**What this task involves:**
Without including the pictures, copy out every line below.

========

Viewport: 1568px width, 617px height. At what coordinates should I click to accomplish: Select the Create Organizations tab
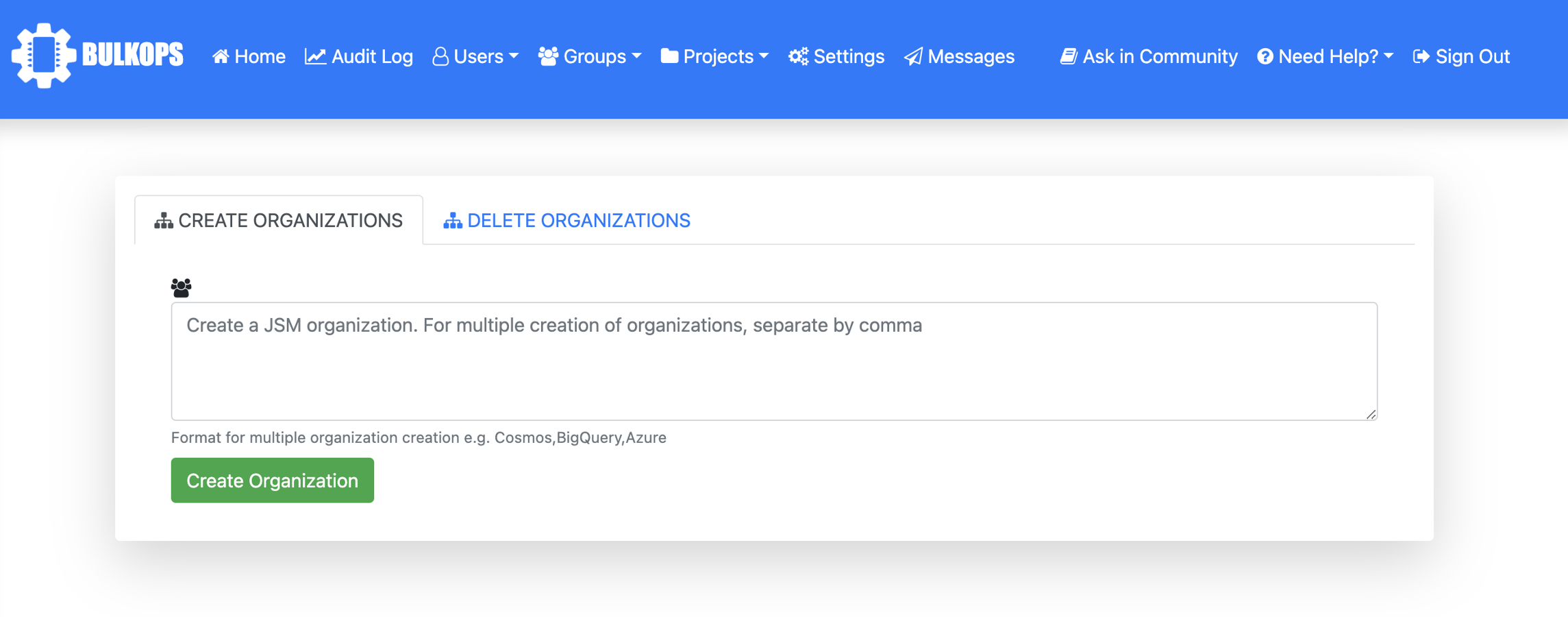(x=279, y=221)
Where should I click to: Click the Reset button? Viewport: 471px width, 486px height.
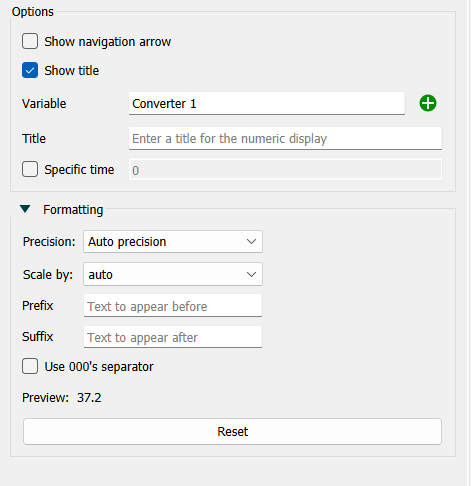[232, 432]
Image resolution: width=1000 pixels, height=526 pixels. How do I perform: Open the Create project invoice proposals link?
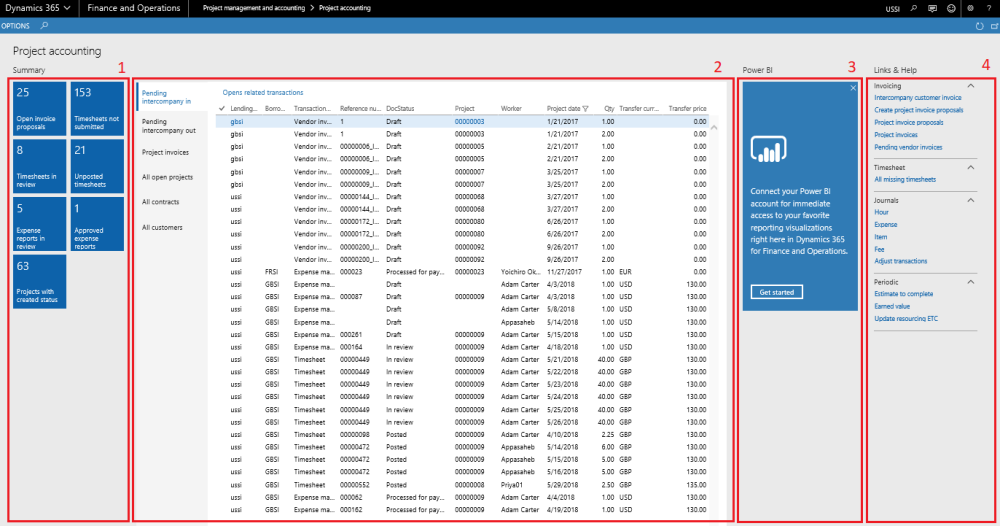pos(918,110)
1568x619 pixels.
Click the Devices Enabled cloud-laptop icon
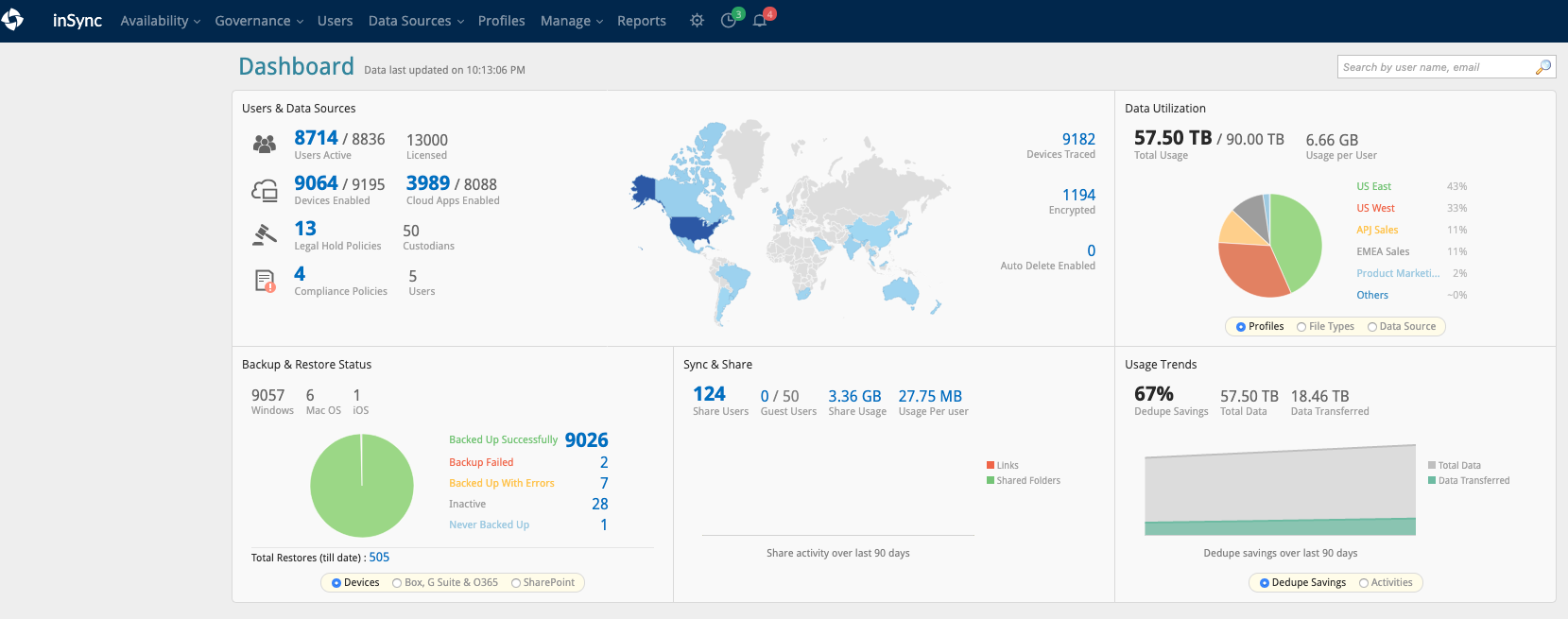click(265, 191)
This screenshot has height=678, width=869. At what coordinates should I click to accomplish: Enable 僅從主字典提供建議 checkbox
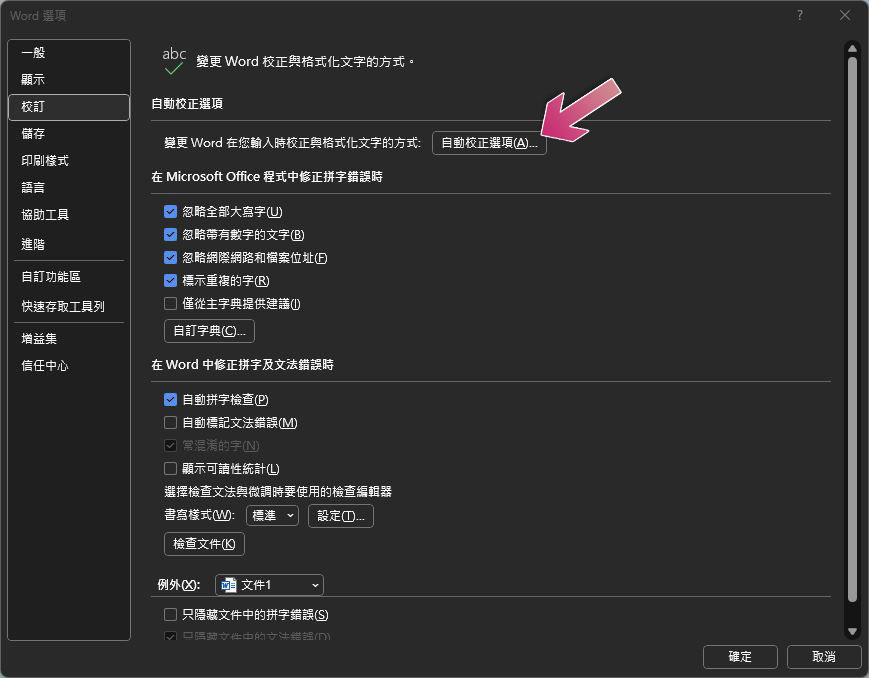coord(171,304)
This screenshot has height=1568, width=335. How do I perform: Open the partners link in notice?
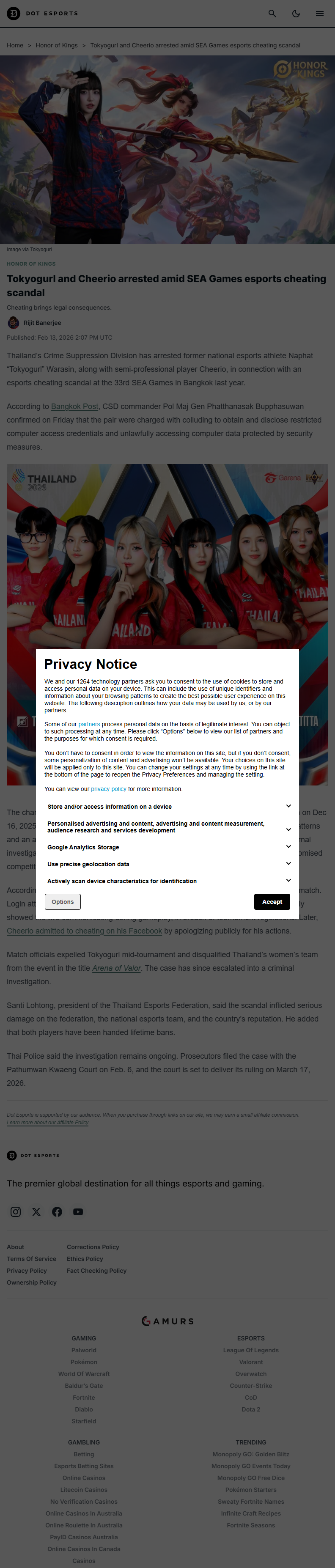[89, 724]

========

**Response:**
Viewport: 1568px width, 617px height. At what coordinates should I click to accomplish: Select the Create Organizations tab
(x=279, y=221)
Where should I click to: Click the Reset button? Viewport: 471px width, 486px height.
[232, 432]
Image resolution: width=1000 pixels, height=526 pixels. How do I perform: Open the Create project invoice proposals link?
pos(918,110)
1568x619 pixels.
Click the Devices Enabled cloud-laptop icon
click(265, 191)
This screenshot has height=678, width=869. At what coordinates should I click to accomplish: Enable 僅從主字典提供建議 checkbox
coord(171,304)
This screenshot has height=1568, width=335. How do I perform: Open the partners link in notice?
[89, 724]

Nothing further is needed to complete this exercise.